• **WHAT TO WORK ON**:
A. Answer these questions using the passage on PDA synchronization, not the data.
(i) What is the full name behind the abbreviation CPIsync?
(ii) According to Trachtenberg, how long can conventional synchronization sometimes take?
(iii) To find the differing records, what does the slow sync algorithm require?
B. Write the next part of the passage on PDA synchronization, beginning after its final sentence.

• **TEXT PROVIDED**:
However, as these networked and mobile/wireless devices become more complex, they are also proving more difficult to manage. Starobinski and Trachtenberg, in a project partially supported by a grant from the National Science Foundation, are working on solving a growing concern in the industry: the often time-consuming and frustrating process of synchronizing data on PDAs with data on personal computers (PCs). They are using a novel synchronization scheme, called CPIsync (characteristic polynomial interpolation-based synchronization), to speed up the process. The theory behind it was developed by Trachtenberg, Cornell graduate student Yaron Minsky, and Rich Zippel, director of Compaq Computer’s Cambridge research lab.

“At best, conventional synchronization can take a minute or two,” says Trachtenberg. “But sometimes it can take up to 20 minutes. This is especially going to be a problem as more and more people use PDAs and have to synchronize them with different machines -- the home computer, the work computer, the secretary’s computer, and so on.”

Starobinski points out that few have the patience to wait 20 minutes for synchronization, especially a physician examining a patient. “When he makes a diagnosis, he wants to immediately update the information on his PDA, and propagate it to that patient’s log on his laptop or the PC at the hospital,” he says. But the notoriously stubborn synchronization process that uses the data transfer protocol known as “slow sync” has prompted even the most mild-mannered professional to use such unprofessional terminology as, “Hurry up, you %$#@!!” and “Don’t crash on me, you @#$%!!”

“Chances are, if you have to wait 20 minutes, you’re probably not going to use the PDA,” says Trachtenberg. “Part of enabling PDAs to become more useful is making synchronization time reasonable.”

Much of what can sour the love affair between users and their PDAs is the fact that the slow sync algorithm requires a transfer of all the PDA data to the PC in order to determine the differing records between their databases. This approach turns out to be particularly inefficient, in terms of bandwidth usage, because the actual number of differing entries is typically much smaller than the total number of records stored on the PDA. Starobinski and Trachtenberg have proposed, analyzed, and actually implemented CPIsync, which relies on recent information-theoretic research results.

• **EXTRACTED DATA**:
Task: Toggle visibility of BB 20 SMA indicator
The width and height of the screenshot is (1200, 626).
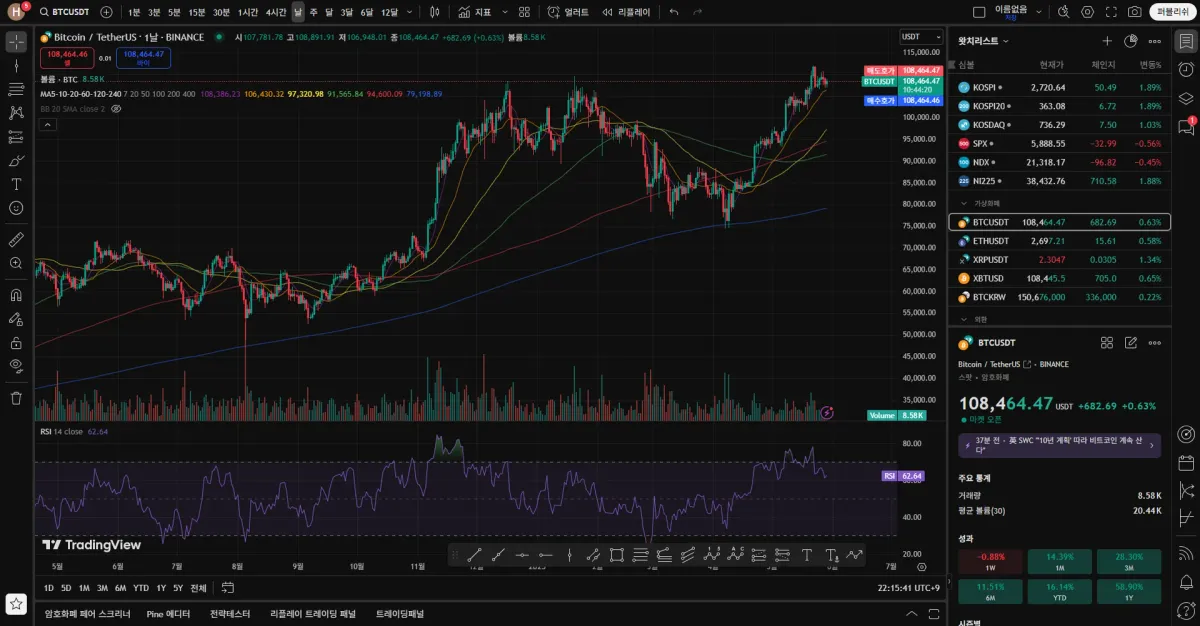Action: (x=116, y=108)
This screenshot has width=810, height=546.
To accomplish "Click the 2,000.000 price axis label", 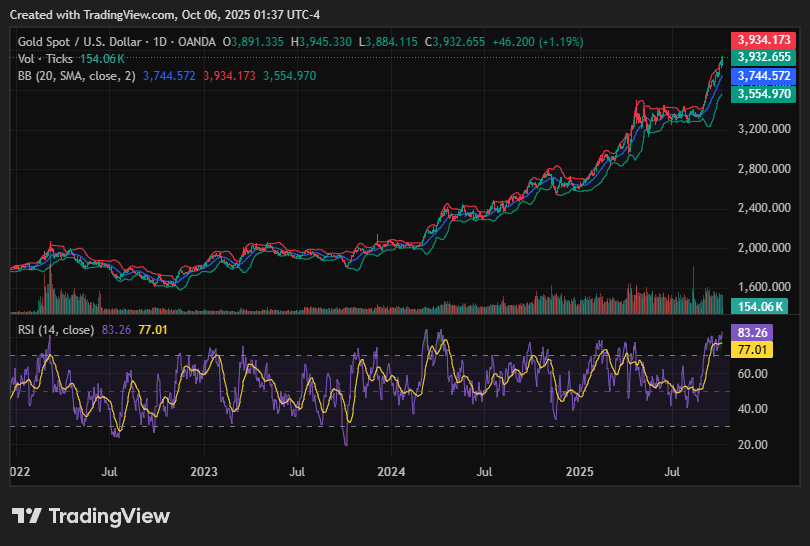I will 764,247.
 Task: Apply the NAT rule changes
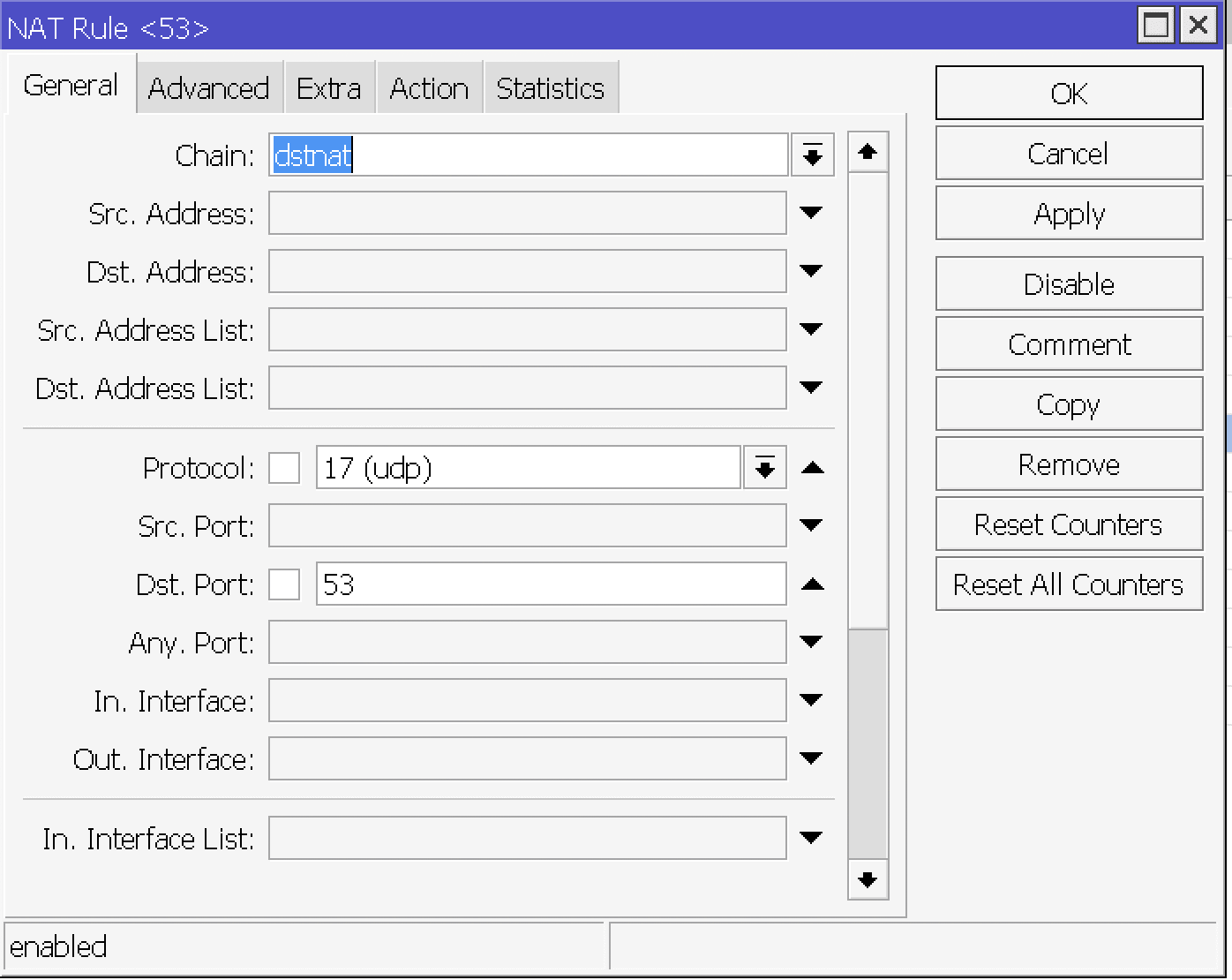tap(1069, 213)
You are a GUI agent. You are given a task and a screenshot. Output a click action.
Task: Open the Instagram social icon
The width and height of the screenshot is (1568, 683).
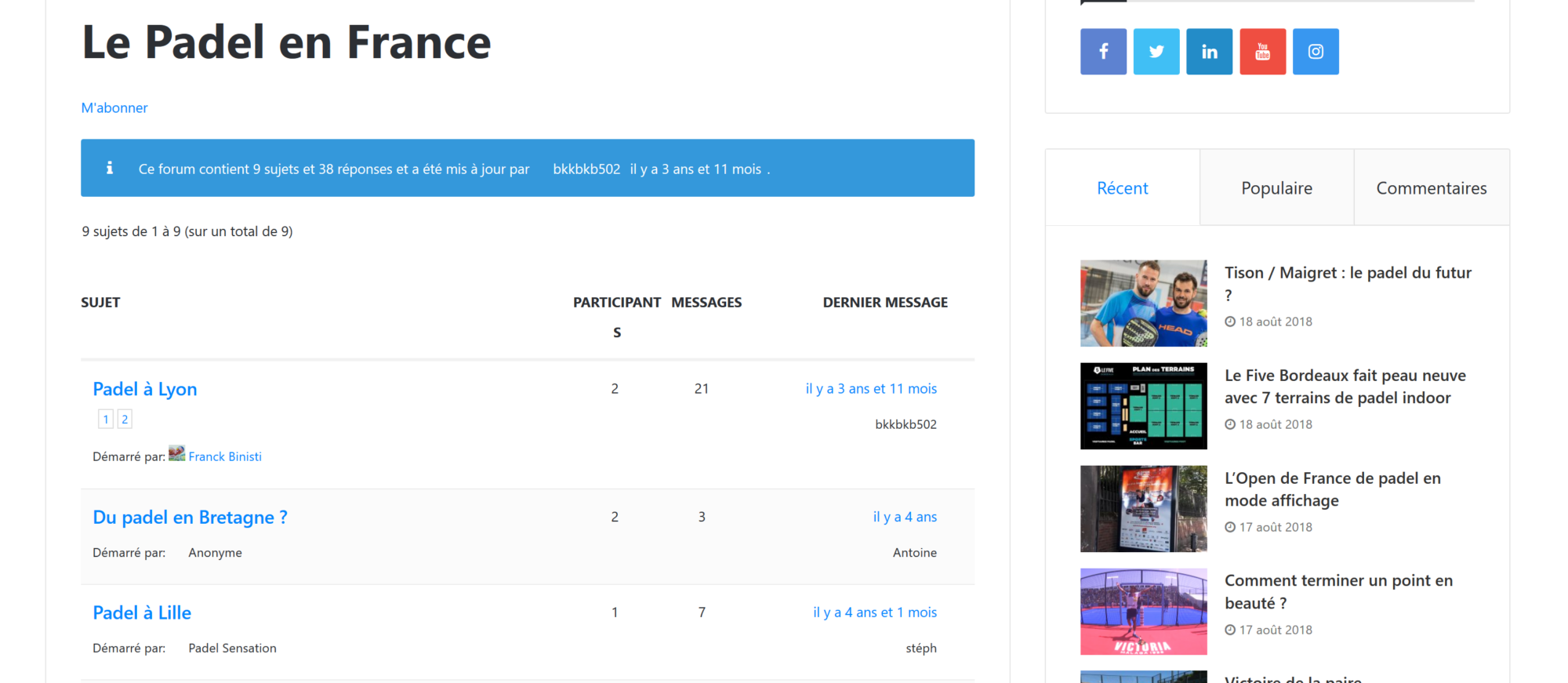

• **ANSWERS PROVIDED**:
A.
(i) Characteristic polynomial interpolation-based synchronization.
(ii) Up to 20 minutes.
(iii) A transfer of all the PDA data to the PC.

B.
“The most salient property of this scheme is that the amount of communication needed for synchronizing the databases of the PDA and the PC relates only to their mutual differences,” says Sachin Agarwal (GRS’06), who worked with Starobinski and Trachtenberg on the project. They published a research paper on CPIsync in the July/August issue of IEEE (Institute of Electrical and Electronics Engineers) Network Magazine.

Trachtenberg says that CPIsync is still at the prototype level. “We have developed a prototype memo pad,” he says. “The whole key to its synchronization is that the amount of time the user has to wait depends only on how many changes he makes. If you have only a few changes in the address book, for example, you have to wait only a little bit of time, instead of having to wait for the entire address book to go from one machine to the other and figure out what the differences are.”

Starobinski predicts that CPIsync will eventually have a lot of impact in mobile computing, an area that has interested all three researchers for years. Agarwal says that the field has a bright future, and that part of the appeal of their research is that it “is based on some really sound theoretical principles, and in order to show that it actually works in the real world, we have to put that theoretical work into mobile devices. It’s exciting to put theory into practice.”